In Tuskfish the different types of content items are subclasses of a parental object that is loosely based on the Dublin Core Metadata Element Set (DCMES), a standard vocabulary of fifteen properties for use in resource description. Most types of web content can be described using a subset of the DCMES properties plus a few other web staples such as a teaser field, view counter, file size and web-specific metadata fields.

The practical upshot of using standardised DCMES properties is that you only need a single data entry form. It doesn't matter whether you are submitting a news article, downloadable file, photo, video, audio file, tag or collection; they all have (or can have) a title, creator, image, description, type and so on.

This is essentially what makes Tuskfish so simple, lightweight and robust. Using standard properties for all content items means that all your content can coexist in one database table. Ahhh the light goes on! Suddenly, searching across multiple types of content is fast and straightforward. The code to access and manipulate content objects works for everything. Redundancy is massively reduced allowing the code base to remain small and efficient, which in turn makes it easy to understand and maintain.

**Data lines:**
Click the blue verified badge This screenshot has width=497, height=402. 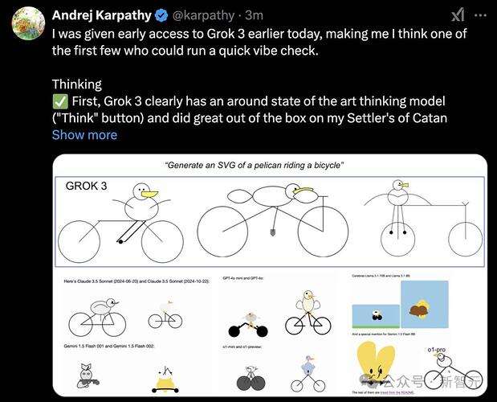tap(161, 15)
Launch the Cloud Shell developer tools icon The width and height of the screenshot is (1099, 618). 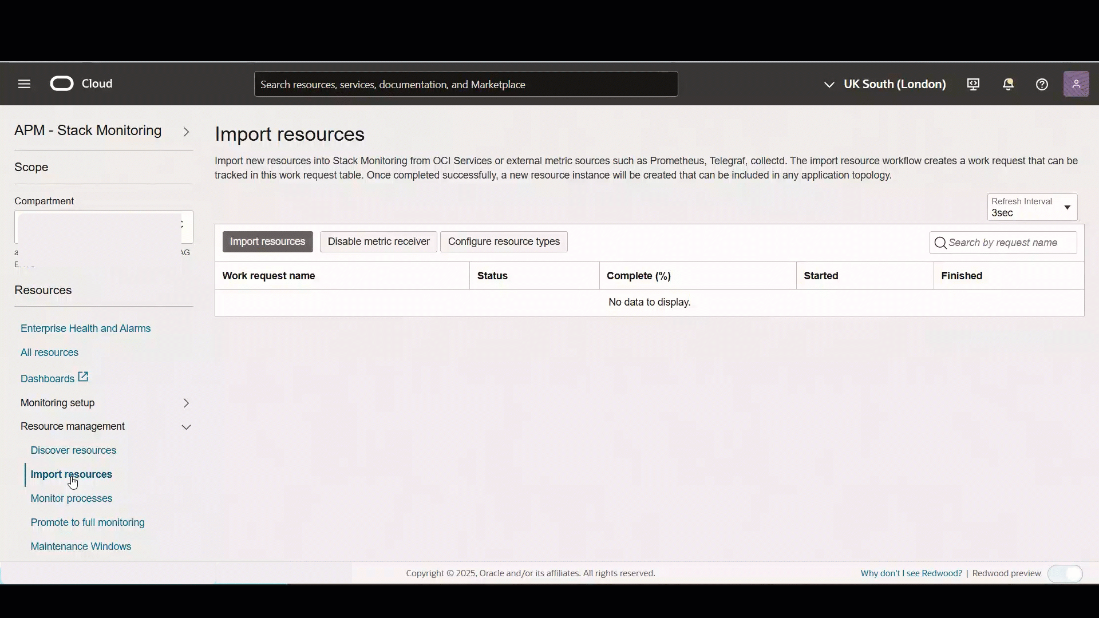(x=973, y=84)
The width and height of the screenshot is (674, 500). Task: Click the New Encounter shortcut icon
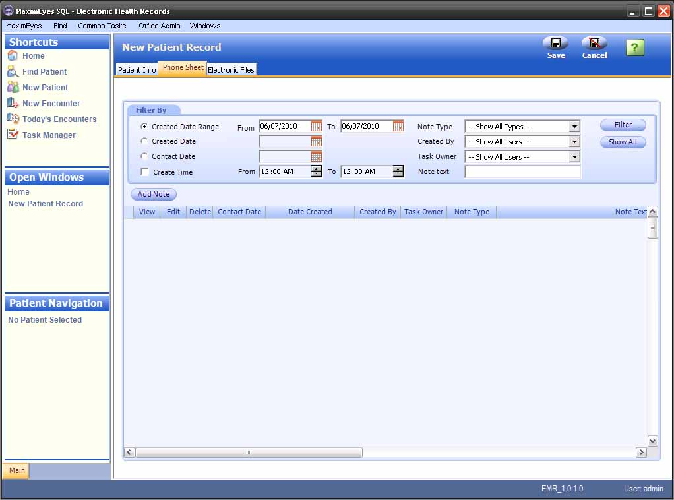point(13,103)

**Short exercise:**
Copy everything in the Tuskfish passage from "The practical upshot" down to "understand and maintain.", substituting "storage table" for "database table".

**Result of this task:**
The practical upshot of using standardised DCMES properties is that you only need a single data entry form. It doesn't matter whether you are submitting a news article, downloadable file, photo, video, audio file, tag or collection; they all have (or can have) a title, creator, image, description, type and so on.

This is essentially what makes Tuskfish so simple, lightweight and robust. Using standard properties for all content items means that all your content can coexist in one storage table. Ahhh the light goes on! Suddenly, searching across multiple types of content is fast and straightforward. The code to access and manipulate content objects works for everything. Redundancy is massively reduced allowing the code base to remain small and efficient, which in turn makes it easy to understand and maintain.